# Exercise input
• • • • •

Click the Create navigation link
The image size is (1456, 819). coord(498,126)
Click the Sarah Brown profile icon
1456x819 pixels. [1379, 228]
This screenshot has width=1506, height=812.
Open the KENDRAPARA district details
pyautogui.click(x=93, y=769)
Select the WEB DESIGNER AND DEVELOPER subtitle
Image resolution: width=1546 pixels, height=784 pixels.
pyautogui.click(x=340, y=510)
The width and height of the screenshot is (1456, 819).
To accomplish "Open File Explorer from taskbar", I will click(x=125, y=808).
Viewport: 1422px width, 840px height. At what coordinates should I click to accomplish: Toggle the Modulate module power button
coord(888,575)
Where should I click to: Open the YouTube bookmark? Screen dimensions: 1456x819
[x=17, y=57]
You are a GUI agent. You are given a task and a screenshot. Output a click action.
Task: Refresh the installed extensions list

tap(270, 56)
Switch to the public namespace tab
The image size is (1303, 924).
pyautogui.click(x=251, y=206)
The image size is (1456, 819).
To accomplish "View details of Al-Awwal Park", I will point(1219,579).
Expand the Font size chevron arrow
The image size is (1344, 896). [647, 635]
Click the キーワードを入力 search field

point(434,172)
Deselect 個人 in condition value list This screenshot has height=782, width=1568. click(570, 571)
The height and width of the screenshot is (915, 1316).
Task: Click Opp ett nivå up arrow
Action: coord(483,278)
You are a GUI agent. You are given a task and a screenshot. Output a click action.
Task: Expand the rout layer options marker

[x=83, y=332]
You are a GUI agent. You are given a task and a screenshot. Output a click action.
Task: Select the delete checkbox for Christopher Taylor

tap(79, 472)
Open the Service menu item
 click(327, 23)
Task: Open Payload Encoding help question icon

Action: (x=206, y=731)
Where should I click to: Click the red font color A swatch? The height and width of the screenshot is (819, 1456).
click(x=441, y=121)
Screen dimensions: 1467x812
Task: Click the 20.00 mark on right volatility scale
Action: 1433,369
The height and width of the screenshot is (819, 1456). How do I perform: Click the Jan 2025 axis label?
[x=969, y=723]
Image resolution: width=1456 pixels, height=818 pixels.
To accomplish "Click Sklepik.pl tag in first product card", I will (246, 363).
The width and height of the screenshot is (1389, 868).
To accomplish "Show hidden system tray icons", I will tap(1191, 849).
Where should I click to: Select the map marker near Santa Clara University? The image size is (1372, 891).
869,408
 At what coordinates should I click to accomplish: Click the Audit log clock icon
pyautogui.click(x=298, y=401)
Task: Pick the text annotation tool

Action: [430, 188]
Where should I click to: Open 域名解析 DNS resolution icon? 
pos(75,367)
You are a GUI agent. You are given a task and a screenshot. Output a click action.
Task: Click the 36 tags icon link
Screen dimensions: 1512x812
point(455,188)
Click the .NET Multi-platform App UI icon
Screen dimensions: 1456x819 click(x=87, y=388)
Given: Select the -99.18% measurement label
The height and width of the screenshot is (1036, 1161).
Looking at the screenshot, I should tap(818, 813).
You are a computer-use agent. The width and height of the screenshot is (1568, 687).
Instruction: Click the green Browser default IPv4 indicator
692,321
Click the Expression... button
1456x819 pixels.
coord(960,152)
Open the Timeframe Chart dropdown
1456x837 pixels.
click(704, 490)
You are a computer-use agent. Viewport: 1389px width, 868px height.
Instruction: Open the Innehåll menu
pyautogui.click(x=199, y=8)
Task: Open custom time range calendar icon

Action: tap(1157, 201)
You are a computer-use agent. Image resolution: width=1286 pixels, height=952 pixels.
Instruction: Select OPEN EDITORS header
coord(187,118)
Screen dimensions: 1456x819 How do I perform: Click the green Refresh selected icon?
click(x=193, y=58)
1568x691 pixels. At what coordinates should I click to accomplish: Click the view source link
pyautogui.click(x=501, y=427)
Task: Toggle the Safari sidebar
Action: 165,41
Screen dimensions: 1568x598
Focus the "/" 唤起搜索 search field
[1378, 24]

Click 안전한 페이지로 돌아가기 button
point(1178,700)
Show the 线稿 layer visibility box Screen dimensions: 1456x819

• • • • •

# What you should do
Look through the entries above; find each line with the word "will" and copy it.

# Result
To accomplish "Open File Explorer from taskbar", I will click(x=125, y=808).
To accomplish "View details of Al-Awwal Park", I will point(1219,579).
To accomplish "Click Sklepik.pl tag in first product card", I will (246, 363).
To accomplish "Show hidden system tray icons", I will tap(1191, 849).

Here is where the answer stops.